98話 さあ、センエース。どうする?
98話 さあ、センエース。どうする?
(セン……お前の残機が切れたあとは、このモードを、『ワシが気絶するまで完全暴走』のオーダーで使うから。――わざわざ説明せんでも、言葉の意味を考えれば、そのオーダーが実行された結果どうなるか、想像つくよな?)
(……)
(ワシを倒す以外に、止める方法はない。一応、『殺す』という方法でも止められる。だから、最悪、殺してくれてもええけど、できれば、殺さん方法で頼む。そもそもの前提である『ワシが死んでも、シュブが復活せん』ってなったら、なんか、もう、色々、わけわからんようになるから。まあ、もう、お前自身がアウターゴッド級の脅威やから、別にええっちゃええんやけど……あ、ちなみに言うとくけど、配下連中の死と違って、ワシを殺しても、死銀の鍵を使えば、普通に、タイムリープ後に復活するから、そこは遠慮せんでええ。ワシも散々、お前を殺してるんやから、変に配慮とかされても、挨拶に困る。ワシを殺すんをためらったせいで、お前が無駄に死ぬ……なんて、そんなマヌケは晒してくれるなよ)
(……)
(あらためて言うとくけど、『お前の残機替わりで死んだ配下』を蘇生させる方法はない。そういう強固なアリア・ギアスを組んだから。だからこその成長率。リスクが大きいからこそリターンも大きい。というか、リスクなかったら、リターンなんかない)
(……)
(セン……泣いて喚いて媚びて慈悲を請うのは自由やけど……オートマタ状態のワシは、そんなもん気にせんと、お前を確実に、無慈悲に殺しつくす。最初は、このモードを使うつもりはなかった。暴走モードで使ったら、自力では止められへんからな。殺すにしても、理性的に、2~3人殺すだけで終わらせる予定やった。……けど、お前の態度を見て決心がついた。セン。ワシを止めんと、ゼノリカの天上が全滅するぞ。暴走モードのワシは、お前がどんだけすがりついてこようと、関係なく、お前を殺し続ける)
(……)
(さあ、センエース。どうする?)
★
田中からの『どうする?』という問いに対する答えを見つけられないまま、
センは、2000回殺された。
その事象だけでも、普通に、大問題なのだが、しかし、センは、2000回殺されたことなど、どうでもよさそうに、未来のことだけに頭を悩ませていた。
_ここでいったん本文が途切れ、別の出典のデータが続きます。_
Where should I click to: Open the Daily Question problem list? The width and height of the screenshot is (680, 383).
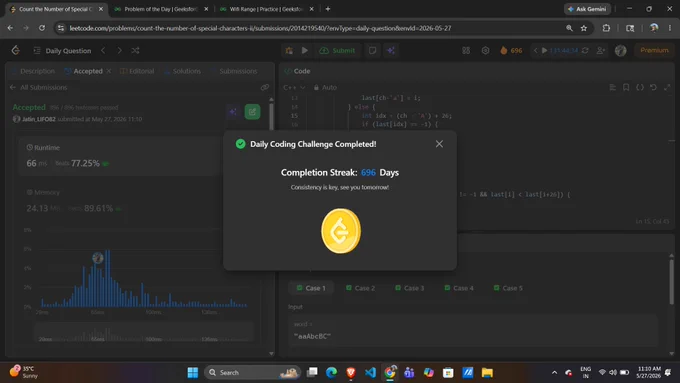click(x=62, y=51)
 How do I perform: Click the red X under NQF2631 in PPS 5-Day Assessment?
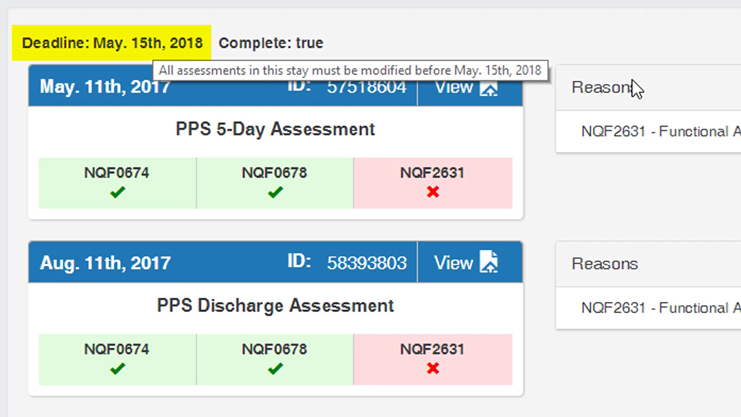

また、ザクっと、田中に殺されたが、そんなことを気にする暇はなかった。
田中に殺されることなど、今のセンにとっては、昼下がりのコーヒーブレイクとなんらかわらない、いたって平凡なもの。
――サラっと、その場で復活したセンは、
さらに、流れで殺そうとしてくる田中から距離を取りつつ、
(また一年かからずに1000回殺された……このままじゃ、間違いなく、5年もたずに3000回、削り切られる……10年は絶対に持たない……)
センは、2000回殺されるまでの間に、何度も、田中に許しをこうてきた。
『マジで勘弁してくれ』と必死になって頭を下げ続けた。
『良心の呵責に訴えかけ続ける』という手段で、田中に、『配下を殺さないでくれ』とお願いし続けたが、しかし、田中は、一切、聞く耳をもってくれなかった。
田中の頑固さは、センエースの頑固さに匹敵した。